Foreign Affair ne repose pourtant pas sur un seul morceau. Steamy Windows met en avant le versant rock et sensuel de Turner, dans un registre blues-rock adapté au paysage pop de l’époque. À l’autre extrémité du spectre, I Don’t Wanna Lose You prend la forme d’une ballade sentimentale puissante et participe à la visibilité européenne de l’album. Look Me In The Heart, plus doux, complète cet équilibre entre puissance vocale, power ballad et pop plus intime.

Ces singles accompagnent une promotion fortement tournée vers le public européen. En septembre 1989, Tina Turner apparaît notamment dans des émissions de télévision britanniques telles que Top of the Pops. La campagne place ainsi les chansons de Foreign Affair au cœur du paysage radiophonique et télévisuel du continent, avec The Best et Steamy Windows comme principaux points d’appui.

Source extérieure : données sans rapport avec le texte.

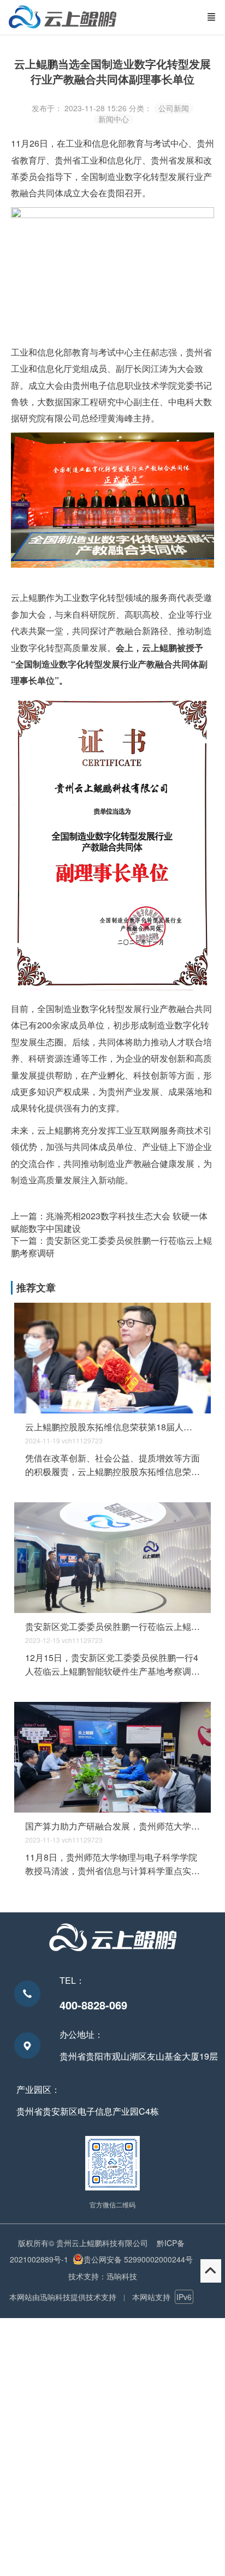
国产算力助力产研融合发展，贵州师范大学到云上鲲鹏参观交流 (112, 1826)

Une image haute couture pour un triomphe européen

L’ambition du disque s’exprime aussi par sa présentation. La pochette réunit des noms majeurs de la photographie, Peter Lindbergh et Herb Ritts, tandis que les crédits vestimentaires mentionnent Azzedine Alaïa et Michael Schmidt. Cette association de photographes et de créateurs inscrit Tina Turner dans un univers visuel où le rock rencontre la mode et la haute couture. L’image n’est pas un simple habillage : elle accompagne le statut international acquis par la chanteuse durant la décennie.

Les classements confirment avec netteté l’ancrage européen de l’album. Foreign Affair atteint la première place au Royaume-Uni et en Allemagne, mais aussi au Danemark, en Suisse, en Autriche, en Finlande, en Norvège et en Suède. Au Royaume-Uni, il obtient une certification quintuple platine. Il est également quadruple platine en Suisse et cumule plusieurs certifications de platine en Autriche et en Allemagne.

Le contraste avec les États-Unis est marqué. Là-bas, l’album ne dépasse pas la 31e place et reçoit un disque d’or. Cette réception plus modeste ne l’empêche pas d’obtenir une nomination aux Grammy Awards 1990 dans la catégorie de la meilleure performance vocale rock féminine. Mais son histoire commerciale reste d’abord celle d’un triomphe britannique et continental, moins global que celui de Private Dancer, mais déterminant dans la consolidation de la place occupée par Turner en Europe.

Trente-sept ans après sa sortie, Foreign Affair demeure disponible en streaming, notamment sous la bannière Parlophone, parfois en édition deluxe. Le catalogue a changé de cadre depuis les pressages Capitol et EMI de 1989, mais le point d’entrée reste le même : quelques secondes de The Best, chanson reprise pour cet album avant de devenir indissociable du nom de Tina Turner.